Adelaide’s Office, Retail and Industrial sectors are seeing 2014 shaping up as a significant year, with JLL’s figures for the first half showing the office sector has already hit a five-year high.
The total sales volumes across office, industrial and retail markets for the first half of 2014 totalled $447.97 million.
For the full year 2013, total sales volumes across the three sectors were $591.27 million.
JLL’s Managing Director for South Australia, Jamie Guerra, said the figures have been driven upwards by the Colonial and Dexus transactions of 11 Waymouth Street and 108 North Terrace, Adelaide for $229 million.
“The overall volume of commercial transactions is being driven by all three sectors across office, industrial and retail.”

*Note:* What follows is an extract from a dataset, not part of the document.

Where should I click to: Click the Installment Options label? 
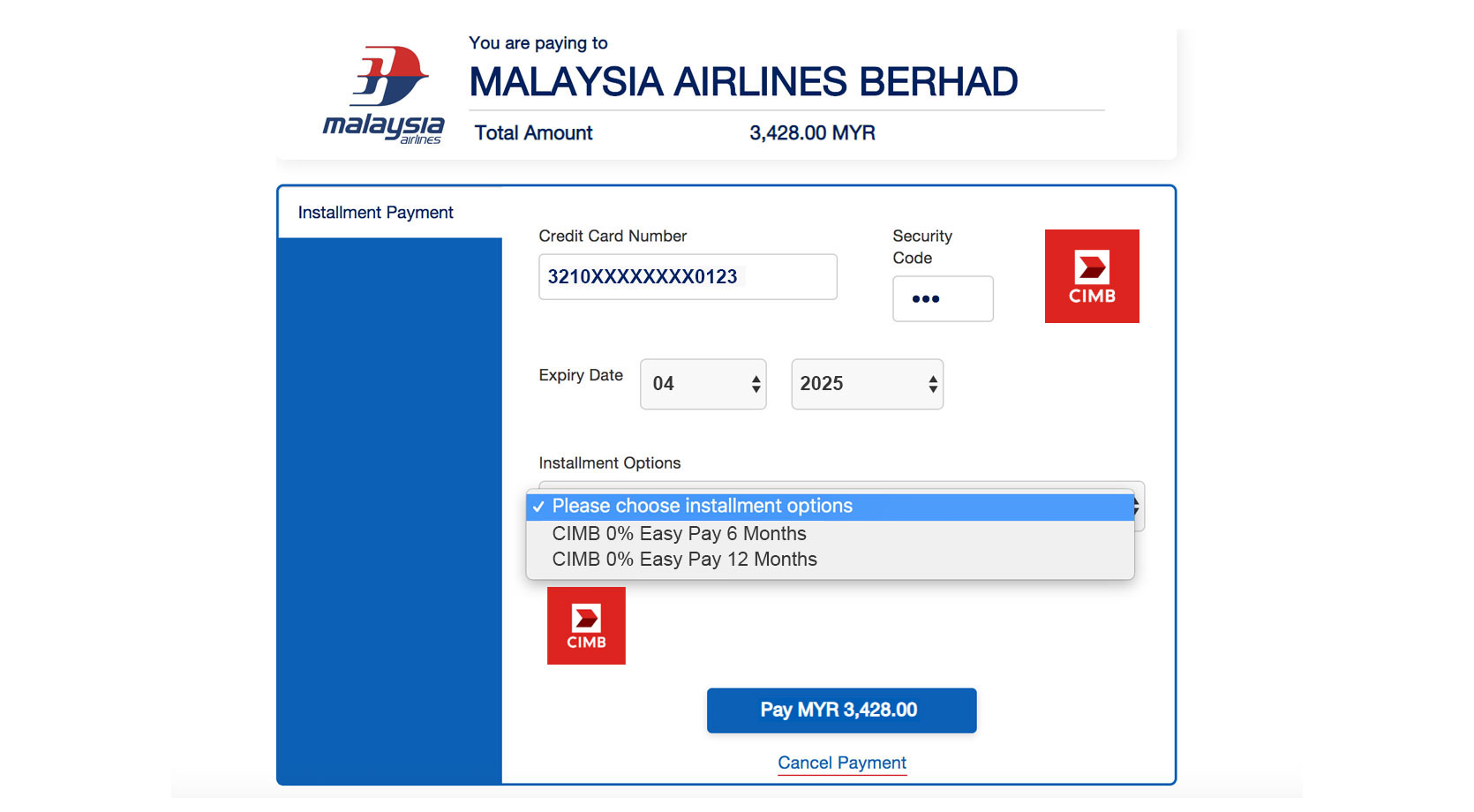pos(610,463)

Industrial transactions will exceed 2013 levels, according to Mr Guerra.
“Although only $43.7 million of industrial property traded in the first half, the recent acquisition of the Coles Distribution Centre in Edinburgh by Charter Hall for $157m will see volumes exceed the $150 million of industrial stock transacted during 2013.”

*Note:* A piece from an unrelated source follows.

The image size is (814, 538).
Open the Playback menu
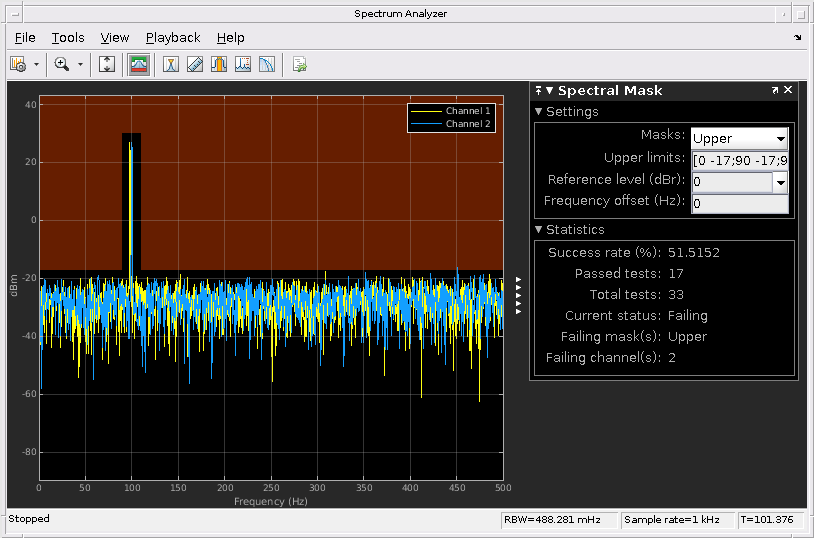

Mr Guerra said the Retail market in Adelaide is doing extremely well, with a number of Sub-Regional and Neighbourhood shopping centres trading in the market in 2014 – including the latest sales of Golden Grove and Dernancourt Shopping Centres.
JLL’s Head of Retail Investments, Australia Simon Rooney negotiated the sale of Golden Grove Shopping Centre in South Australia for $129.1 million to Challenger Life Company Limited.

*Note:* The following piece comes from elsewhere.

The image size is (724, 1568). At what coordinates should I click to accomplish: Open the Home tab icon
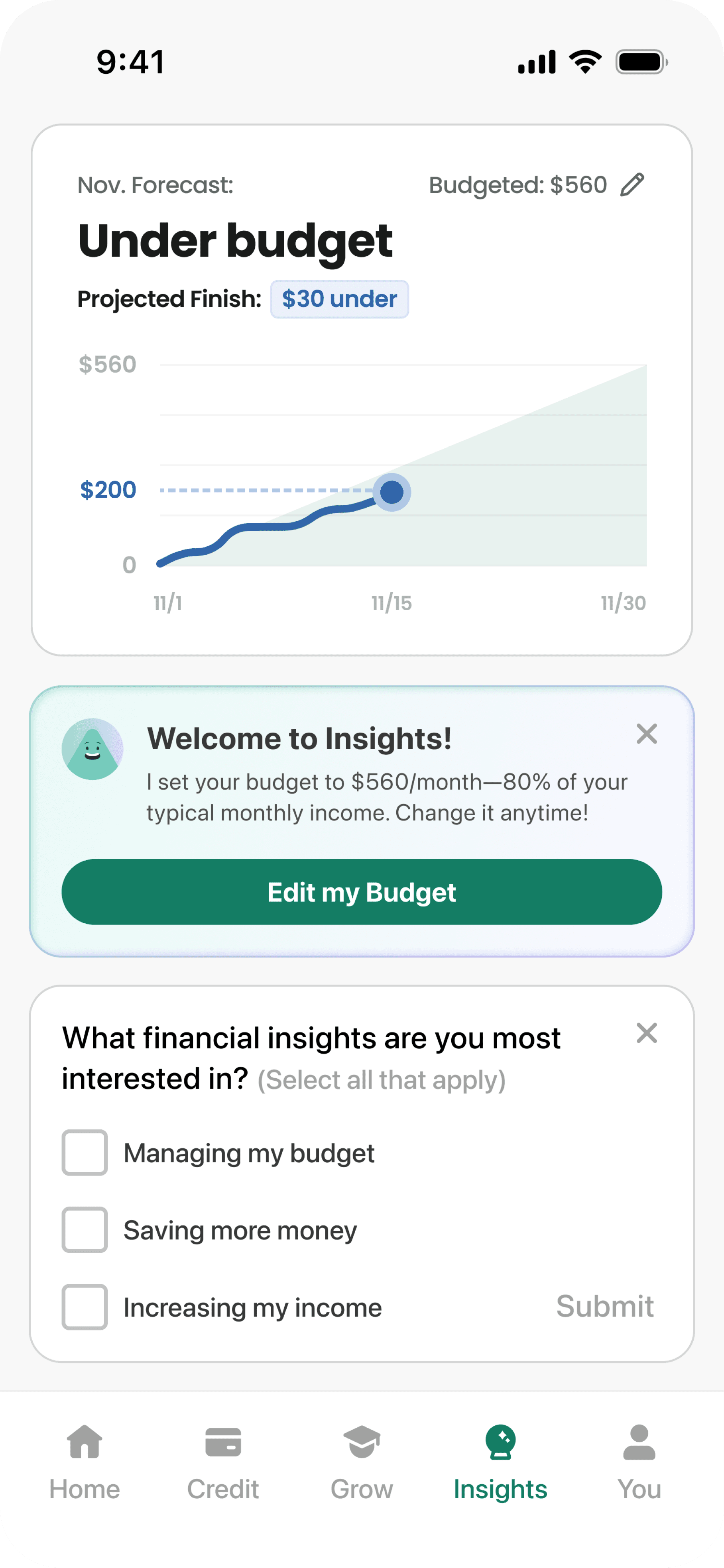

Golden Grove Village is anchored by tenants including Woolworths and Foodland supermarkets with a Gross Lettable Area (GLA) of 33,108.5 square metres. It is almost fully let at 99.6 per cent occupancy.
Dernancourt Village Shopping Centre, transacted by Mr Guerra, sold to Primewest for $25.5 million. The centre has a GLA of 8,422 square metres. It is anchored by a 15-year lease to Coles and a new 15-year lease to Goodlife Health Club.
“The level of interest in retail investments, as evidenced by the sales of Golden Grove and Dernancourt Shopping Centres, is reflective of the tightening in the broader Australian investment market and demonstrates the value purchasers are seeing in South Australia.
“Across the market, the strength of demand for quality investments is driving a tightening in yields. We expect further compression over the next 18 months,” said Mr Guerra.